DuckDB: DuckDB is a highly performant in-memory database that is well-suited for smaller datasets. This option is often recommended for datasets up to 1 million records. tutorials/00_Tutorial_Introduction.ipynb examples/duckdb/real_time_record_linkage.ipynb examples/duckdb/febrl4.ipynb
SQLite: SQLite is a file-based database that is commonly used for simple data storage and retrieval. examples/sqlite/dashboards/50k_cluster.html examples/sqlite/dashboards/50k_deterministic_cluster.html tutorials/scv.html examples/duckdb/dashboards/50k_cluster.html examples/duckdb/dashboards/comparison_viewer_transactions.html tutorials/cluster_studio.html examples/athena/dashboards/50k_cluster.html
Spark: Spark is a distributed data processing engine that is suitable for large-scale data linking. It provides a more scalable solution for datasets exceeding 1 million records. examples/spark/febrl4.ipynb

Example

Let’s examine how Splink can be configured for DuckDB using the examples/duckdb/real_time_record_linkage.ipynb notebook.

import splink
          import duckdb
          import pandas as pd
          import json
          
          # Load pre-trained linkage model from a file
          with open("trained_linkage_model.json", "r") as f:
              settings = json.load(f)
          
          # Create a Splink linker object with DuckDB backend
          con = duckdb.connect()
          linker = splink.Linker(settings=settings,  database_engine="duckdb", con=con)

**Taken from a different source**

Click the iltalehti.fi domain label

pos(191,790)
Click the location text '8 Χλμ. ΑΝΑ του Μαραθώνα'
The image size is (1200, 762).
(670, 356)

In this example, we load the linkage model from a JSON file and create a Linker object. We set the database_engine to “duckdb” and specify the DuckDB connection object. This configures Splink to utilize DuckDB for all its operations.

Important Considerations

Before applying Splink, it’s essential to ensure your datasets meet certain requirements for proper integration:

Unique IDs: Every dataset must contain a column representing unique IDs. By default, Splink expects this column to be named unique_id, but this can be customized with the unique_id_column_name setting. tutorials/01_Prerequisites.ipynb
Conformant Data: Datasets should be “conformant”, meaning they share identical column names and data formats. tutorials/01_Prerequisites.ipynb
Data Consistency: Ensure consistent data representation across all datasets. Standardize date formats, match text cases, and handle invalid data appropriately. tutorials/01_Prerequisites.ipynb
Null Values: Represent null values using true nulls, not empty strings. Splink differentiates between these two, ensuring proper matching. tutorials/01_Prerequisites.ipynb

By adhering to these guidelines, you ensure seamless integration and effective record linkage with Splink.

Top-Level Directory Explanations

examples/ - This directory likely contains examples or sample code for using the project’s components.

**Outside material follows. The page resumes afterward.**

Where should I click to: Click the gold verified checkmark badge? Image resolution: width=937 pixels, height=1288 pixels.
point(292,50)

examples/athena/ - This subdirectory may contain examples using Amazon Athena, an interactive query service for analyzing data in Amazon S3 using standard SQL.

examples/athena/dashboards/ - This subdirectory may contain Athena dashboard files.

examples/duckdb/ - This subdirectory may contain examples using DuckDB, an open-source in-memory analytic database.

examples/duckdb/dashboards/ - This subdirectory may contain DuckDB dashboard files.

examples/sqlite/ - This subdirectory may contain examples using SQLite, a popular open-source database management system.

examples/sqlite/dashboards/ - This subdirectory may contain SQLite dashboard files.

tutorials/ - This directory may contain tutorials or guides for using the project.

Database and Data Source Integration

Top-Level Directory Explanations

Explanation

Graph

Symbols

We couldn't identify any entrypoints. If you believe this to be incorrect then please contact support.